Walter Pater in his essay on Coleridge says: "The true illustration of the speculative temper is not the Hindoo mystic, lost to sense, understanding, individuality, but one such as Goethe, to whom every moment of life brought its contribution of experimental individual knowledge; by whom no touch of the world of form, color, and passion was disregarded."

Herein lies a deep, pregnant suggestion. Pater knew little enough of the inner nature of music, but he was able to make some sensible deductions from his comprehension of art in the broader sense, and in another place in the volume just quoted ("Appreciations") he suggests the possibility that music might be the ideal of all art, "precisely because in music it is impossible to distinguish the form from the substance or matter, the subject from the expression."

Against such a summary of the nature of music the whole practice of composition to-day cries out. And at the same time it finds itself unsatisfied by such a standard of speculative thought as that set up by Mr. Pater. Music would perhaps profit highly by a faithful adherence to that law of continual regard to the suggestions of the "world of form, color, and passion." But the rapt vacancy of the Hindoo mystic woos and wins the favor of composers, for outwardly it has a philosophic appearance, and to philosophize in music seems now to be the highest desire of its masters.

It is useless to attempt to blind one's self to facts. The march of music from pure beauty of form and development of melodic ideas toward the representation of ideas not musical in themselves has been going on, as we have seen, from the very beginning. But at the outset there was no endeavor to translate mental processes into musical terms. As far back as the middle of the fifteenth century the story of Susanna was told in unaccompanied choral music of purely contrapuntal pattern. But there was no subtlety in such music. The text set forth the narrative; the music was a mere framework. Jannequin wrote his "Cries of Paris" in a similar style, but his musical effects consisted of a few primitive imitations of externals.

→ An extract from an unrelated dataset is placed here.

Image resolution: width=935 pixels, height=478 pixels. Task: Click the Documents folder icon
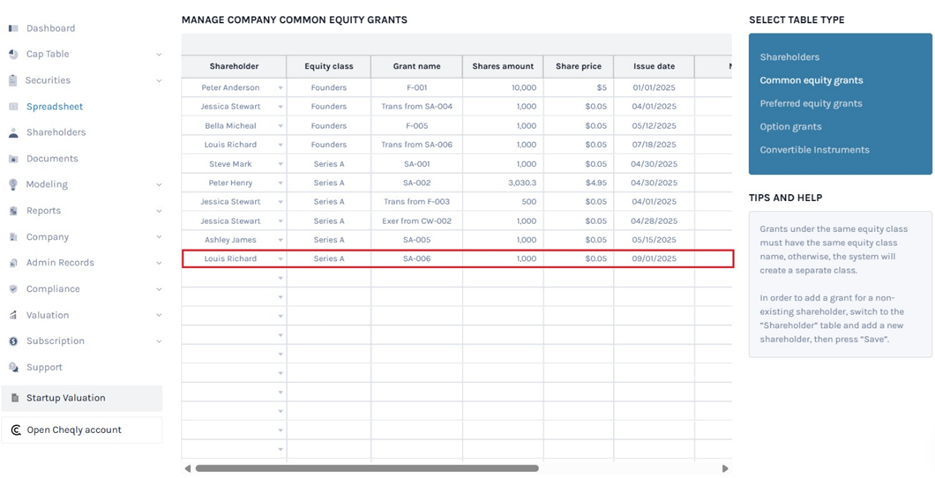click(x=13, y=159)
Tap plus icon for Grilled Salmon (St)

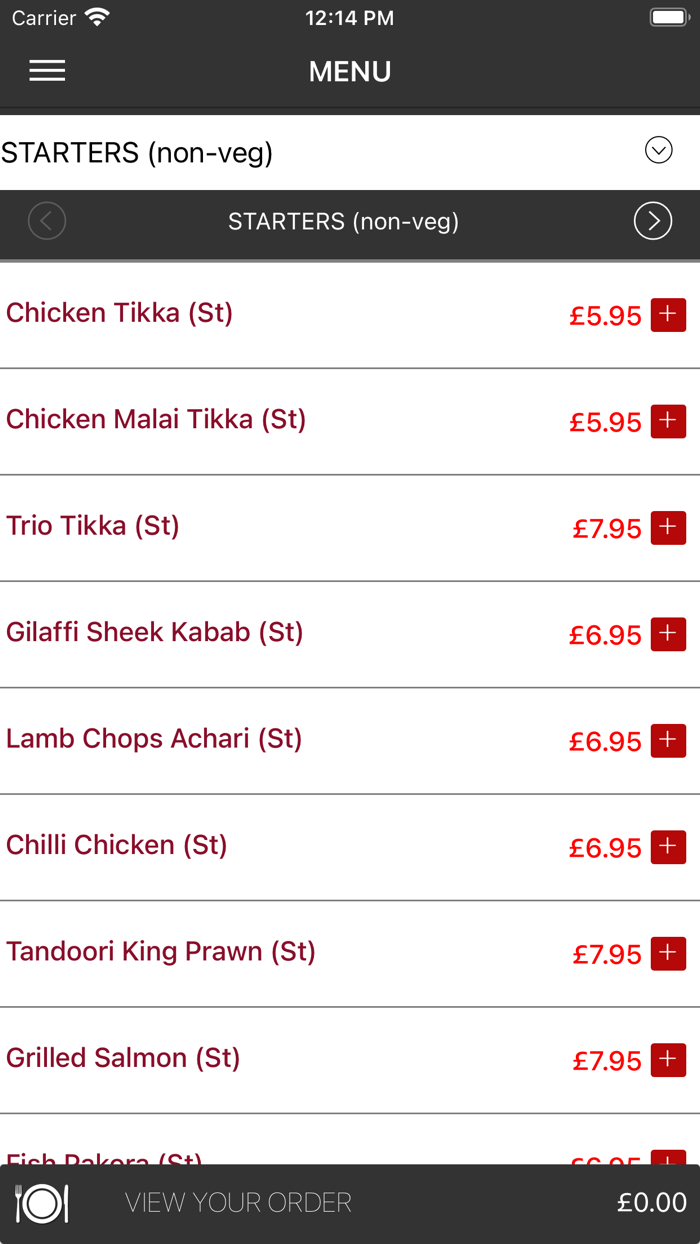tap(668, 1059)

Kuhnau's descriptive sonatas contain nothing confusing. They are cheerfully frank in their endeavor to paint externals. They do not probe either heart or brain. Not till the association of music with the drama in the opera of the Italians of 1600, do we find the tone art deliberately set to work to embody the inner life of man, and then feelings alone were set forth.

The effort to embody feelings in vocal music was intelligible and natural. Song borrowed its inflections from speech, and speech took them from inarticulate cries. Peri's notion of using a smooth movement and a narrow range of intervals for unimpassioned song was taken from the instinctive practice of speech. We speak in two or three notes, and slowly and regularly when we are perfectly calm. When we become excited, our voices move through more intervals and the tempo is accelerated. In agitation the speech is in broken, spasmodic phrases; the voice rises and falls irregularly. In sadness the minor mode comes involuntarily into our tones, and in weeping we slide portamento through the chromatic scale.

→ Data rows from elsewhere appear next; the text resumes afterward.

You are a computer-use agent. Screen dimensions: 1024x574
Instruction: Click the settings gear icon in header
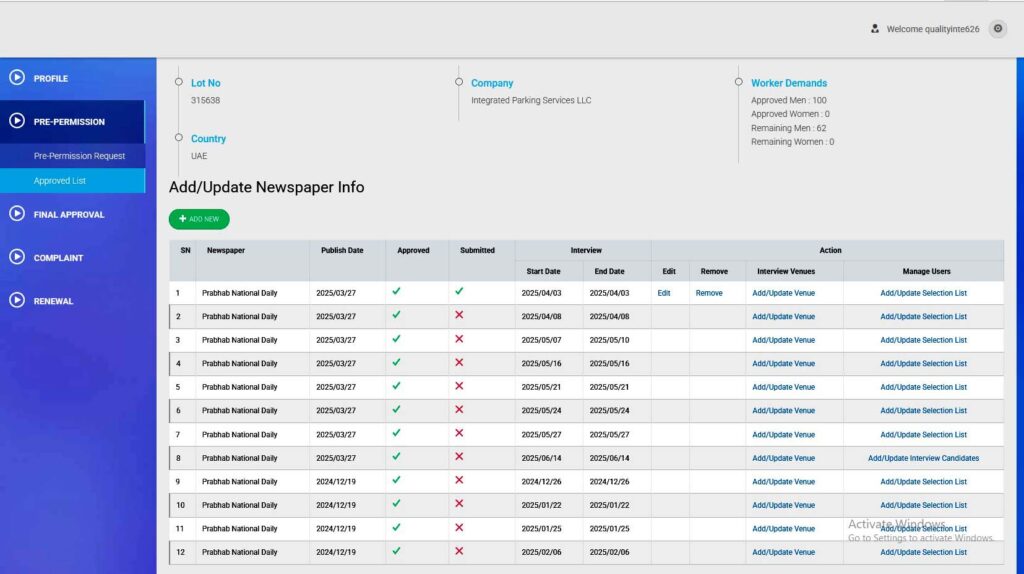[997, 29]
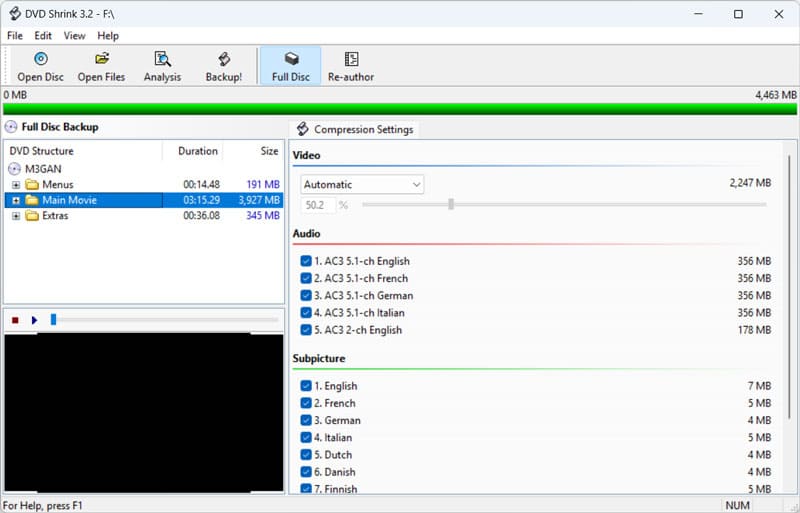800x513 pixels.
Task: Run Analysis from the toolbar
Action: [162, 60]
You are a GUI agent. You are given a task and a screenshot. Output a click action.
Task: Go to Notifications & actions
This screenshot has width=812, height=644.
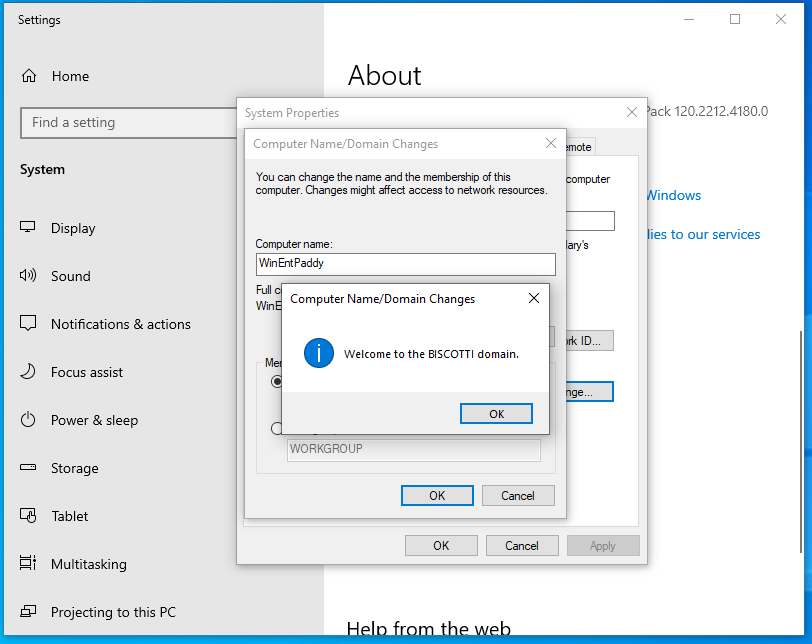(x=120, y=324)
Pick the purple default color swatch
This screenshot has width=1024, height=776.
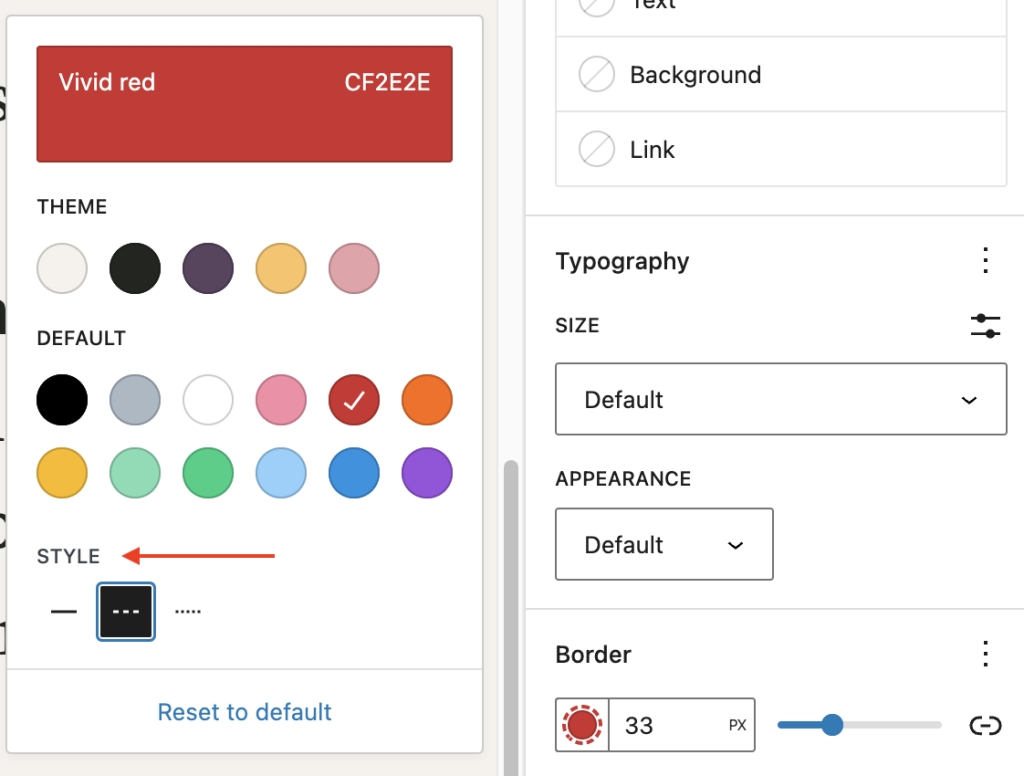tap(427, 473)
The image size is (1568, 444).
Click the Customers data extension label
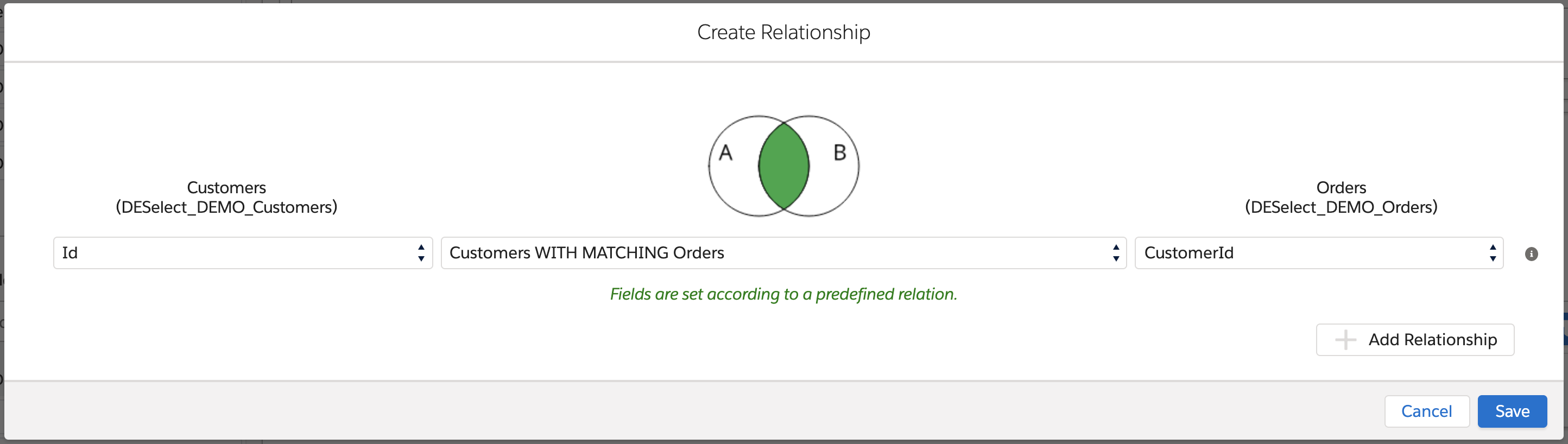coord(226,187)
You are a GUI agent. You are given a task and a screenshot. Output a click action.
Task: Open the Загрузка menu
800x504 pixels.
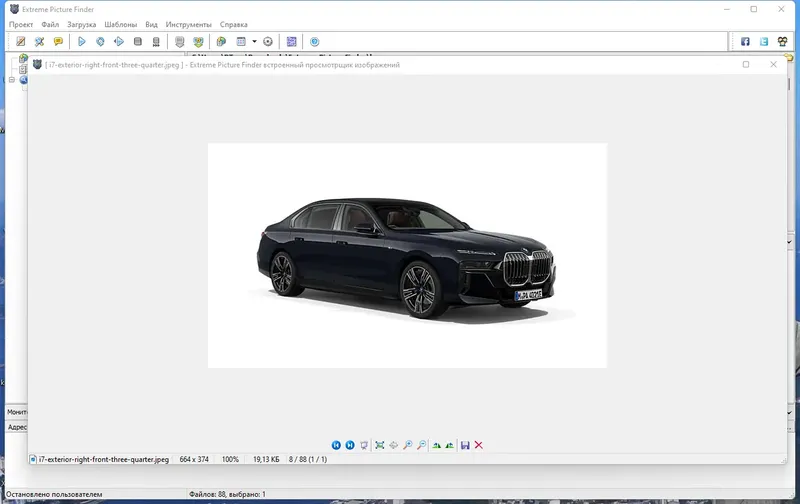(x=82, y=24)
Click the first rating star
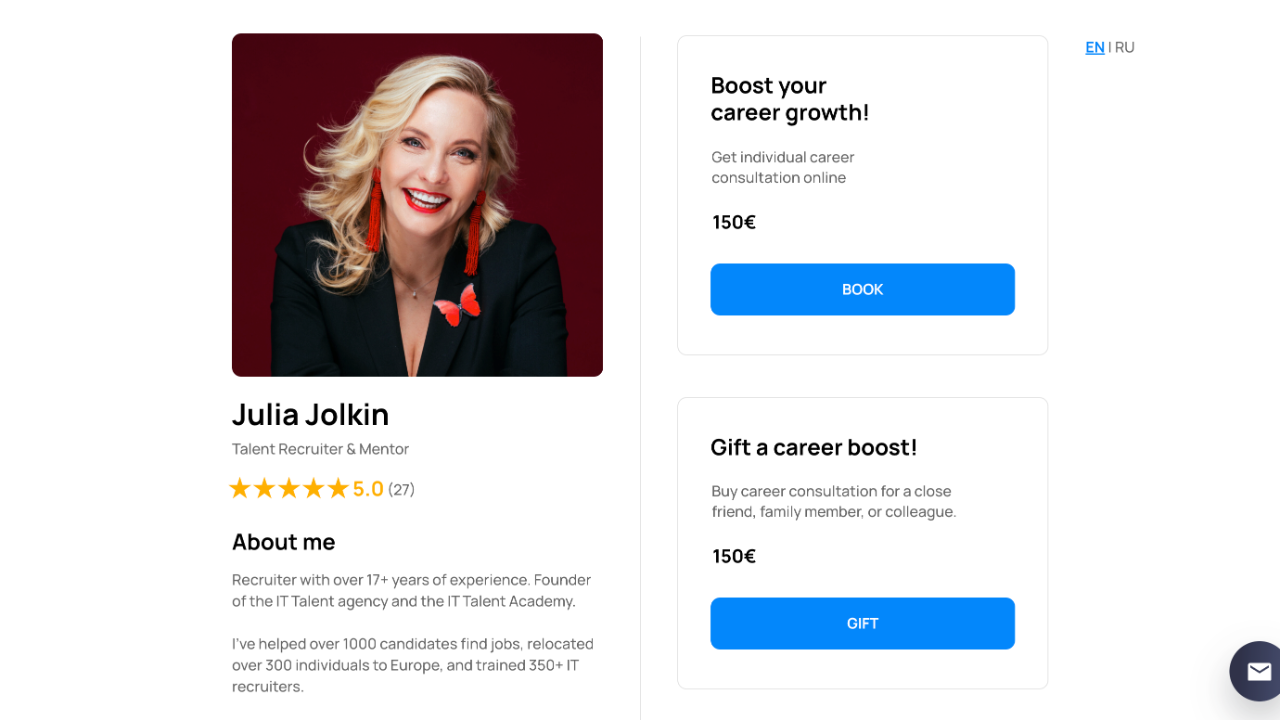Image resolution: width=1280 pixels, height=720 pixels. click(240, 488)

When Gluck revived the method of Peri and worked it out elaborately, he struck the deathblow to classicism, but his conservation of the musical principle is to be found in his continued employment of the purely musical forms. It was not for Gluck, a sculpturesque composer, a worshipper of melodic line and curve, to enter into the new paradise of operatic tone-speech. He pruned the old tree of many useless limbs; he swept from it a mass of noisome fungi; but he sat peacefully under its shade and knew not that its trunk pointed slantwise away from the zenith.

Gluck faced the parting of the ways, but saw it not. With the young, ingenuous, unsophisticated, and absolutely musical symphony of Haydn staring him in the eyes, he failed to discover that its basic principles were not available for the construction of an art form embodying his dramatic ideals. The cyclic form of the plain song was predominant in the thought of Gluck, and it misled him from his own chosen path.